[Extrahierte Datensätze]
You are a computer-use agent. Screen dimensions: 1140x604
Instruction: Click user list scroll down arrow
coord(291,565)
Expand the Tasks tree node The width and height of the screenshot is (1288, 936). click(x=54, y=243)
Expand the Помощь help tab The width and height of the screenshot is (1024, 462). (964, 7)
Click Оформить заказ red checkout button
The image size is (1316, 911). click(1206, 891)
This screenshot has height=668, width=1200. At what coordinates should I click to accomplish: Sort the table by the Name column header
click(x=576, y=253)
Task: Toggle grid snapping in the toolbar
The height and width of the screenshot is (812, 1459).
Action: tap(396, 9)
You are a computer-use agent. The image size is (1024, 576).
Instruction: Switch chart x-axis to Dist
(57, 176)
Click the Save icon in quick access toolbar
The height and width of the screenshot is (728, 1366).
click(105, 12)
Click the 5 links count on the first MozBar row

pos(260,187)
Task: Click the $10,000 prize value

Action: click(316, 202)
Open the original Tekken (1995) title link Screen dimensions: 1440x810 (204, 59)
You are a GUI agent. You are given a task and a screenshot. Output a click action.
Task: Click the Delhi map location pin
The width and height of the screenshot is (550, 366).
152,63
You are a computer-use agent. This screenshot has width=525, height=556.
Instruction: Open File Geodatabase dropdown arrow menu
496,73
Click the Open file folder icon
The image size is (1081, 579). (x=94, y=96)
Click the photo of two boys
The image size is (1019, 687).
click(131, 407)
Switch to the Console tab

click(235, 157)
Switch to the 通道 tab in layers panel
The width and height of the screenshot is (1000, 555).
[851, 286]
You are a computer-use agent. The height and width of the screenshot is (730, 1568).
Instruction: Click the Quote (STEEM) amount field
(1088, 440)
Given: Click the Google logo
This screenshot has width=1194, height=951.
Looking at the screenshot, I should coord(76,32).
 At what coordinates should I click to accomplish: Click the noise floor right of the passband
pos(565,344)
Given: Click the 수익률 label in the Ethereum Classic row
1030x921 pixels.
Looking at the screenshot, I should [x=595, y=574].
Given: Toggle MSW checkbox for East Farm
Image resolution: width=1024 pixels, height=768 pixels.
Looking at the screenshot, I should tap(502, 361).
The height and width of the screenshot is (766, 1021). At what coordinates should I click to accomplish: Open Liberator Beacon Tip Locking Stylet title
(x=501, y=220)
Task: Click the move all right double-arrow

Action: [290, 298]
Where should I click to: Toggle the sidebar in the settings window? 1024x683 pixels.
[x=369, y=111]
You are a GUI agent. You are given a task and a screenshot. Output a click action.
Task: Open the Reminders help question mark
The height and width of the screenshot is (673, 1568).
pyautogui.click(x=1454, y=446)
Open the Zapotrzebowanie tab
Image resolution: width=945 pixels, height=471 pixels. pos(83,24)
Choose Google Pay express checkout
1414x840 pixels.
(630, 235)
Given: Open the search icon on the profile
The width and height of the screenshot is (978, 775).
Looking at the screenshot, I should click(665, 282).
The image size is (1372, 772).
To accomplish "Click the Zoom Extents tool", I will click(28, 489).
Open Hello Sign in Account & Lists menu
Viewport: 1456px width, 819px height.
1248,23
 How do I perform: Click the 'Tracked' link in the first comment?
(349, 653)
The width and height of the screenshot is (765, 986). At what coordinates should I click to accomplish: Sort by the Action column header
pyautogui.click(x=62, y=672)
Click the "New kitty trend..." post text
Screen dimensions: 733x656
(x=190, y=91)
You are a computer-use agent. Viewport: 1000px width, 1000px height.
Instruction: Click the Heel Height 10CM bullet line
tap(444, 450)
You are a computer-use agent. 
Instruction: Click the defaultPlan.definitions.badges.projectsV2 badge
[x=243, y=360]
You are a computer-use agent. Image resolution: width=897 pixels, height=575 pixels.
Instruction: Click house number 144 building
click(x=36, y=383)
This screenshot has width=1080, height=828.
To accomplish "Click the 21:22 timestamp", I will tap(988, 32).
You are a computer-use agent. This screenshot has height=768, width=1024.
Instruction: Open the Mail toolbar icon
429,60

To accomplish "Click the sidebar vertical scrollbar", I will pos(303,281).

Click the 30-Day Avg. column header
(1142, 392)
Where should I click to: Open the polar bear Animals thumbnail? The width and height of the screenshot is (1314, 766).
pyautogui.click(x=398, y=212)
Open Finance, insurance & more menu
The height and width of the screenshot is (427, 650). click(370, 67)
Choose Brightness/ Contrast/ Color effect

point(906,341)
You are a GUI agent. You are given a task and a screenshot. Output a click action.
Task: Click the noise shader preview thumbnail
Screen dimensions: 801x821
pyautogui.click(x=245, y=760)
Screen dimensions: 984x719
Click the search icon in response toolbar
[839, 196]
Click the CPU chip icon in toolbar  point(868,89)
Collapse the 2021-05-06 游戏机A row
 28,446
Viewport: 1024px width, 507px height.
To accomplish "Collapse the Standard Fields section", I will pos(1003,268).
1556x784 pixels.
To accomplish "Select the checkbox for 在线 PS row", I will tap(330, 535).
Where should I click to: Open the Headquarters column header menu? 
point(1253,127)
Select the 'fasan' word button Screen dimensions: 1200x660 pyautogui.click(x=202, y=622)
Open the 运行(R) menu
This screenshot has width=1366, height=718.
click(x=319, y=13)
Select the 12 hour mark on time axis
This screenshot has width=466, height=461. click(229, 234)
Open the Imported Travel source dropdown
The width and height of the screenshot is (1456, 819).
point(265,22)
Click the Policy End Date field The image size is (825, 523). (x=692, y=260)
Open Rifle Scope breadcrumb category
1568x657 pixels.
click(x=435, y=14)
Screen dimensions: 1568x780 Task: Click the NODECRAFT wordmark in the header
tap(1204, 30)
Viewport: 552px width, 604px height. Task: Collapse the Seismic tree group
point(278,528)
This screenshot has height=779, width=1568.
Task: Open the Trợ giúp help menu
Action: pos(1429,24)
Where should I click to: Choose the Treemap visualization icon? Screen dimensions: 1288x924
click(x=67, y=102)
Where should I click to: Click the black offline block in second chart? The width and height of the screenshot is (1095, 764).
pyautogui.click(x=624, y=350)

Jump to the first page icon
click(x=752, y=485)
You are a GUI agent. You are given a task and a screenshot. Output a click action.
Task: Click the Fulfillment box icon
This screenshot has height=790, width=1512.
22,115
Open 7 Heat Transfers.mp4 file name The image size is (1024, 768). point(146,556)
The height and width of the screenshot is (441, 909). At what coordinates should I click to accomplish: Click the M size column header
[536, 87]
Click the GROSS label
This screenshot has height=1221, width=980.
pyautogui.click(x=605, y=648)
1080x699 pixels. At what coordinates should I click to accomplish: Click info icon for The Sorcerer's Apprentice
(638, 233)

- Gestellte Aufgabe
Gib die Zeilen zwischen der Zeile mit „You are a computer-use agent. Viewport: 1000px“ und der Zeile mit „[x=243, y=360]“, beide eingeschlossen, vollständig wieder. Verschiebe dabei jeden Koordinatenwert in den Antworten um 78.

- Antwort
You are a computer-use agent. Viewport: 1000px width, 1000px height.
Instruction: Click the Heel Height 10CM bullet line
tap(522, 528)
You are a computer-use agent. 
Instruction: Click the defaultPlan.definitions.badges.projectsV2 badge
[x=321, y=438]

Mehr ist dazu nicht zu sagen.